No passado fim de semana, Valverde somou um novo feito com a sua vitória na Liège-Bastogne-Liège, a mais antiga dos cinco "Monumentos do Ciclismo", juntamente com a Milão-San Remo, o Tour de Flandres, a Paris-Roubaix e o Giro da Lombardia. Aos 35 anos, o murciano é considerado o corredor de clássicas mais completo da história do ciclismo espanhol. A sua versatilidade em corridas de um dia levou-o a conquistar títulos como três Liège-Bastogne-Liège (2006, 2008 e 2015), três Flecha Valona (2006, 2014 e 2015) e duas Clássicas de San Sebastián (2008 e 2014), além de múltiplos pódios nos principais eventos do calendário internacional.

O seu domínio no ciclismo de estrada é inquestionável, mas a sua capacidade de adaptação a terrenos exigentes faz dele um ciclista que bem poderia ter brilhado no mundo das bicicletas de montanha.

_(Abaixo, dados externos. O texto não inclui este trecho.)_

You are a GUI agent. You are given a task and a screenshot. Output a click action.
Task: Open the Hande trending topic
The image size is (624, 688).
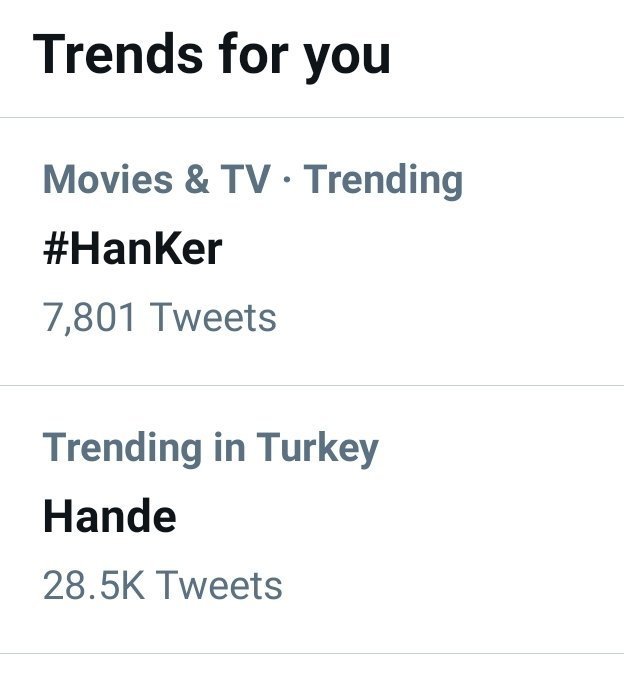click(x=109, y=516)
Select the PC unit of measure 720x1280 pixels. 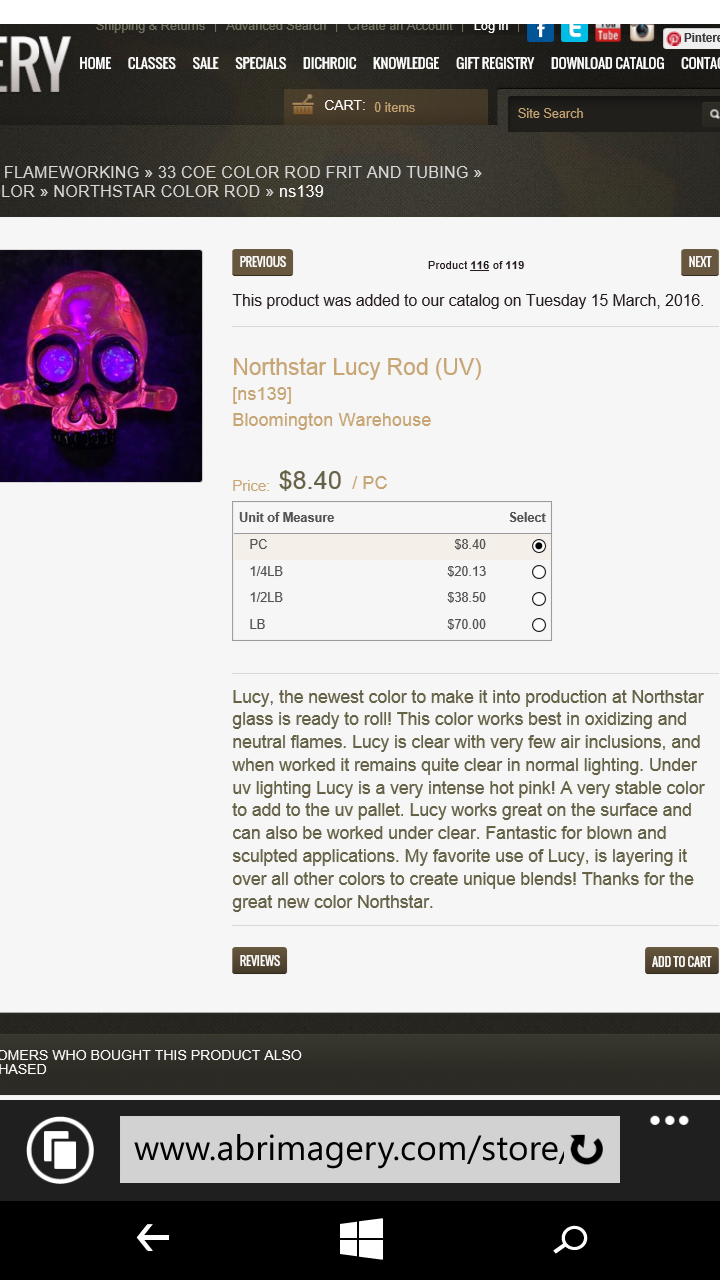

A habilidade de Valverde para enfrentar percursos exigentes com subidas explosivas e descidas técnicas reflete a mesma destreza necessária no mountain bike para superar trilhos irregulares e descidas de grande dificuldade.

Com seis medalhas no Campeonato Mundial de Ciclismo em Estrada (duas pratas e quatro bronzes) e um título de Campeão de Espanha em Estrada e Contrarrelógio, Valverde continua a perseguir um dos desafios que ainda lhe escapam: subir ao pódio do Tour de France. Apesar disso, a sua longevidade, consistência e sucessos nas clássicas de um dia consolidam-no como uma das figuras mais icónicas do ciclismo espanhol, tanto em provas de estrada como em desafios que exigem a resistência e a explosividade que caracterizam os ciclistas de bicicletas de montanha.